If you think cosmetic dentistry is just about how your teeth look, think again. These procedures are all designed to be just as beneficial to your oral health as they are to your appearance, letting you smile confidently and with peace of mind!
From Reattaching Cosmetic Dentistry to Treating Broken Teeth, Coming Prepared is Your Best Bet
You can do your best to avoid sudden harm or injury to your teeth, but the truth is, sometimes accidents just happen. It’s important in these cases to know that you can call an emergency dentist for help, and that there are steps you can and should take to avoid making a bad situation worse. Here’s what you should do if you find yourself having a dental emergency:
This should go without saying, but we’re going to say it anyway: if you have broken and chipped a tooth as a result of trauma to the head or face that may have caused other injuries, you need to set priorities for seeking medical attention. As much as your teeth should be attended to sooner rather than later, if you have possibly suffered a traumatic brain injury like a concussion, or if you know or suspect that you have fractured a bone, please, go to a hospital emergency room first.
Make the Call
If there is nothing else to tend to first, pick up your telephone, and contact an emergency dentist. Don’t try to self-diagnose while on the phone. Just simply describe the incident that happened, and describe in as much detail the resulting injury. Let them know if you have recently undergone cosmetic dentistry or are undergoing orthodontic treatment. In particular, certain cosmetic dentistry procedures could leave your teeth more vulnerable if they were recent enough.
Protect Your Teeth
While you wait for emergency treatment, be sure not to attempt to tamper with your teeth in any way. Avoid eating solid food or further endangering the teeth. If you have lost a tooth—particularly a whole, otherwise-undamaged tooth—or a cosmetic dentistry piece such as a veneer or crown, protect it as best you can, as it may be able to be reattached under the correct circumstances.

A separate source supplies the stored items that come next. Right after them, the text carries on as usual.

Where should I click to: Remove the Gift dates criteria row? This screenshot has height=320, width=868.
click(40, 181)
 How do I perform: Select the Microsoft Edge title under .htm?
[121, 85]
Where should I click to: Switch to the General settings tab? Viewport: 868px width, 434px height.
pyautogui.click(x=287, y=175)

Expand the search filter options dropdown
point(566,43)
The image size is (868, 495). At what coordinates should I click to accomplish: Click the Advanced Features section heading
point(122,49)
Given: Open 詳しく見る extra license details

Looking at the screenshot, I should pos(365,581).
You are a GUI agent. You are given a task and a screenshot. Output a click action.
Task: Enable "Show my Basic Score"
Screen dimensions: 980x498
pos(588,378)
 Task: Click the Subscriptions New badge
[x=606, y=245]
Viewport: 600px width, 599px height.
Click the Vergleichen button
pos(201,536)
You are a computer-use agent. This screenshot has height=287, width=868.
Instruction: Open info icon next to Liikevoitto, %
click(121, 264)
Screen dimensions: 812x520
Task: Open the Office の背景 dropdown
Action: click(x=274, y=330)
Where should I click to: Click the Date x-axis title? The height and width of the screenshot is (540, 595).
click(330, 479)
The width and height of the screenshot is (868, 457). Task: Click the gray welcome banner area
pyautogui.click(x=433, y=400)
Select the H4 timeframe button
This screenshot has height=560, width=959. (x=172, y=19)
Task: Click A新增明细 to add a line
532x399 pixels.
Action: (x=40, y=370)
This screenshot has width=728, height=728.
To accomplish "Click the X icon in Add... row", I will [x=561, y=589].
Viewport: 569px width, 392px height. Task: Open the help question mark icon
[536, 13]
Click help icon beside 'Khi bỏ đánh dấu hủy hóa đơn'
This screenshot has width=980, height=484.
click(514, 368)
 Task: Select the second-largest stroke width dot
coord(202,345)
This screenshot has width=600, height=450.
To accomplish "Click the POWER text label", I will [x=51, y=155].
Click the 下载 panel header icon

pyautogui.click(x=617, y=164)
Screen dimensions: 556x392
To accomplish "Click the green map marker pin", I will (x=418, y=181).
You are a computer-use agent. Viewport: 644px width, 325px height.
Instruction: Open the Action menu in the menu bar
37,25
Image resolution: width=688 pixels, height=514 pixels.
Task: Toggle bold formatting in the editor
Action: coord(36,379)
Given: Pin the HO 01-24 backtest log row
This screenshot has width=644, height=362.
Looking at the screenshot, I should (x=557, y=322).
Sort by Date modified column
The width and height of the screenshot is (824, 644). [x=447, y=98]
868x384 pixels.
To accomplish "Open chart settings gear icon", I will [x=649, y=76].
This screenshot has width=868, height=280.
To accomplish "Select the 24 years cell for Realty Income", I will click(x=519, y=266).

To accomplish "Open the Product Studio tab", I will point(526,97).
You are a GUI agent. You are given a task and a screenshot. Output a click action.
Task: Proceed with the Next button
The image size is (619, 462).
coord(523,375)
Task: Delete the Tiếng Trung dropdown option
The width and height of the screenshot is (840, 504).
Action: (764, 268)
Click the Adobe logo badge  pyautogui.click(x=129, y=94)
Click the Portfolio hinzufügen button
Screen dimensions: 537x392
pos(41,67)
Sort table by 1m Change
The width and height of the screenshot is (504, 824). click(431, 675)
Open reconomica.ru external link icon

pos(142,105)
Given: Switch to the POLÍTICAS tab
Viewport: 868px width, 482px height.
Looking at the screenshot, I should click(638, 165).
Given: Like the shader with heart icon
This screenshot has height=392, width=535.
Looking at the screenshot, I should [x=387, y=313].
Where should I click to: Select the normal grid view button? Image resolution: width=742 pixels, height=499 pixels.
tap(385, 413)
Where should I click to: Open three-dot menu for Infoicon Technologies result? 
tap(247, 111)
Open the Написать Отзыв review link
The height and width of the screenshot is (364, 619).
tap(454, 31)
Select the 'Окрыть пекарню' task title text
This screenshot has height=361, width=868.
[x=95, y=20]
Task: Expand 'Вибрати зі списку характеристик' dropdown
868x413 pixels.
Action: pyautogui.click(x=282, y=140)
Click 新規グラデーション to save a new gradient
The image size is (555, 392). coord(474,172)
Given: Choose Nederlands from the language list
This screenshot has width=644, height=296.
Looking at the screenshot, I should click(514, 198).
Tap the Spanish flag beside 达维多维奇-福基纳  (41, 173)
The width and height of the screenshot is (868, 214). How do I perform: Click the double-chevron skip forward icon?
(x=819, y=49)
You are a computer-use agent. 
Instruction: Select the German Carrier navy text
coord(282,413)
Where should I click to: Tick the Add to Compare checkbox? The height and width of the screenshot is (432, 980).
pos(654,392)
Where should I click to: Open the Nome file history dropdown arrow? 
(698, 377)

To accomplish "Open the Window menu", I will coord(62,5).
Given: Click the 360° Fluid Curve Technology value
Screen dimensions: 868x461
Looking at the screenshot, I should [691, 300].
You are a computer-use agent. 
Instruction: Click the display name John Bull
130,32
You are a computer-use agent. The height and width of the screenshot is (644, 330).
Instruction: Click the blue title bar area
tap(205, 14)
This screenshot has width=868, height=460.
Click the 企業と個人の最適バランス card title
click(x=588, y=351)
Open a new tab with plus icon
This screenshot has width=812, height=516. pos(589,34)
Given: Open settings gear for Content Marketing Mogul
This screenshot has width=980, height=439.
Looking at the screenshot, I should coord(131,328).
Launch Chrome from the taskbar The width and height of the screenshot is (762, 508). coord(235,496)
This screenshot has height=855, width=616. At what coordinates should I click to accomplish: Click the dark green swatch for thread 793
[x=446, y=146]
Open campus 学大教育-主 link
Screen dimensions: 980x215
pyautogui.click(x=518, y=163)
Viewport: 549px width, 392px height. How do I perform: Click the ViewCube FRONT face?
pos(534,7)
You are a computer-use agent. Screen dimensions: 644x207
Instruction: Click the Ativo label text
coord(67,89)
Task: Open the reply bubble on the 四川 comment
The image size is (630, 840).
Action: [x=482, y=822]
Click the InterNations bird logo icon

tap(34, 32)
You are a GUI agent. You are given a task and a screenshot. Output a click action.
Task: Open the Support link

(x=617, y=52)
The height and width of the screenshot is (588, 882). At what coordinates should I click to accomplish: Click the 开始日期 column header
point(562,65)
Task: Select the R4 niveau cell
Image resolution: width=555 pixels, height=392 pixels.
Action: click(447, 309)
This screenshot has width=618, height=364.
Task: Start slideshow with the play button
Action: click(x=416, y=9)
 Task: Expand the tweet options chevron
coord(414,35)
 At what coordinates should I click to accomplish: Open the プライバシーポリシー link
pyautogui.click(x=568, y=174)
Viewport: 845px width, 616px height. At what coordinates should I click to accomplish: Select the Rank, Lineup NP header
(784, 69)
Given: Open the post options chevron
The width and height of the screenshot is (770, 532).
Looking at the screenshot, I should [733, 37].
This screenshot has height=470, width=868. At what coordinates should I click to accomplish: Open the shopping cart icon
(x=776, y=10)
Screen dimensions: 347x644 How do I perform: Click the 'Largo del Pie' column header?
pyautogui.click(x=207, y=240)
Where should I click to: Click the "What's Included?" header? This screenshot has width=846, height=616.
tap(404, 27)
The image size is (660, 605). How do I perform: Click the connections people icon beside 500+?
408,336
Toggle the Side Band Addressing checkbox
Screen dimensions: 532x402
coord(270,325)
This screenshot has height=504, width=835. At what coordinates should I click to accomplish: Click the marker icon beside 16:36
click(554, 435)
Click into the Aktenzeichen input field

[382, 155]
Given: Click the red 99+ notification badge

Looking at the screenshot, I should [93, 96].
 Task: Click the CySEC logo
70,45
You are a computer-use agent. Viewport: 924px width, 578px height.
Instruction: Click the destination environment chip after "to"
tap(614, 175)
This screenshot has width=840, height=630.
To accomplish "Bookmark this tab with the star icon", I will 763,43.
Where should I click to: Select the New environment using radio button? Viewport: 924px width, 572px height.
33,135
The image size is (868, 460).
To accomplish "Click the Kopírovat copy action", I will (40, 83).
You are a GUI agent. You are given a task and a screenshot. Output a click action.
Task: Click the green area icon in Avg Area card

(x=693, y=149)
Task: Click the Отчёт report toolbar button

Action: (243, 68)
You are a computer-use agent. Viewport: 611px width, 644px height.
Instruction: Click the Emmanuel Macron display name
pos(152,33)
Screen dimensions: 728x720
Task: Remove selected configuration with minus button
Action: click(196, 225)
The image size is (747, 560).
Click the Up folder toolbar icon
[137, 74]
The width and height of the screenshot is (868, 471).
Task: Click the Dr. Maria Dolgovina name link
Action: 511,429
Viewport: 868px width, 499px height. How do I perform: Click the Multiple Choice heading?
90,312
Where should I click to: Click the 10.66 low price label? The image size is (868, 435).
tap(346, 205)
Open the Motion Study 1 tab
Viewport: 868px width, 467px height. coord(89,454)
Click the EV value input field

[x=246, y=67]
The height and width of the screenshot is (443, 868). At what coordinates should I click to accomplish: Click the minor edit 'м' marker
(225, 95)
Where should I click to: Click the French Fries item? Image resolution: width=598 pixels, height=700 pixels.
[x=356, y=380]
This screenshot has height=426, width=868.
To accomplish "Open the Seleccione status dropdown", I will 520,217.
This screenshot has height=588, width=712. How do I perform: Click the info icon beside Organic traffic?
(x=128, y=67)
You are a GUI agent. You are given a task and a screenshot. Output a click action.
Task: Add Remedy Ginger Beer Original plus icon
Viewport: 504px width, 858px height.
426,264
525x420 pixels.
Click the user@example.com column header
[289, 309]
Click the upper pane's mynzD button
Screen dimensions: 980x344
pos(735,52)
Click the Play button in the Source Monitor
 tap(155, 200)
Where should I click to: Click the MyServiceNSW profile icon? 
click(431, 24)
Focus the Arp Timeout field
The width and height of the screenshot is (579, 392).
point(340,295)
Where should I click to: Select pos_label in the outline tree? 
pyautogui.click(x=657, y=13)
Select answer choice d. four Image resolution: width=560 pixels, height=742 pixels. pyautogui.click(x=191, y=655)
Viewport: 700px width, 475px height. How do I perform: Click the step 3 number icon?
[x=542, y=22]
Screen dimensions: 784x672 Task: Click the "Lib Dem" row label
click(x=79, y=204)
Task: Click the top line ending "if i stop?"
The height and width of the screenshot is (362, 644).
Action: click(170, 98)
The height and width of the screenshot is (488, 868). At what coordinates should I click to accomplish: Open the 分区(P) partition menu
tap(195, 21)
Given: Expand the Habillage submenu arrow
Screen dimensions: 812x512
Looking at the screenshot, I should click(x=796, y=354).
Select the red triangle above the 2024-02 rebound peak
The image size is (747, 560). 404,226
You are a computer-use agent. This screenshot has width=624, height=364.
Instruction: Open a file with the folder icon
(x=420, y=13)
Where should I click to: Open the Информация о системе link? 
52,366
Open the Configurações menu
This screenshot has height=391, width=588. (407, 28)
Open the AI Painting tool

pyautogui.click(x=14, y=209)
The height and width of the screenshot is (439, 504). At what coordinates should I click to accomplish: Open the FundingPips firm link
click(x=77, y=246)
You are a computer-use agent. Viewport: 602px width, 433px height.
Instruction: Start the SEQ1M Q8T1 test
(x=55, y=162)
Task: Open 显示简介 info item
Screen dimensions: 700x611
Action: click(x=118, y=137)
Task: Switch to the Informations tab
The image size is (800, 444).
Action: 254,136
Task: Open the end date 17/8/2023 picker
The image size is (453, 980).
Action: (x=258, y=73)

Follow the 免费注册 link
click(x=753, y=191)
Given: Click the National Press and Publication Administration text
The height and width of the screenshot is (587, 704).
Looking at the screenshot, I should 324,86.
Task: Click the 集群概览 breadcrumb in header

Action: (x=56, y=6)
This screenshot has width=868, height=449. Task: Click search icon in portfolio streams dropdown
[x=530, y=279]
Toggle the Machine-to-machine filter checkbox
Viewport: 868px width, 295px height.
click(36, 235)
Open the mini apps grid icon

It’s Dangerous to Go Alone
It’s absolutely paramount that you have a reliable way to get to and from the dentist’s office that doesn’t involved you getting behind the wheel yourself—especially on your way home. The reason for this is that you may be given anaesthetics, making it unsafe to drive. Public transportation isn’t a great idea either, though a taxi or an Uber probably isn’t the worst idea. Your absolute safest bet is to have a friend or family member that you trust to get you safely to and from your emergency visit.
Your emergency dentist will do their best to help you when you’re in need—following these steps will help them help you!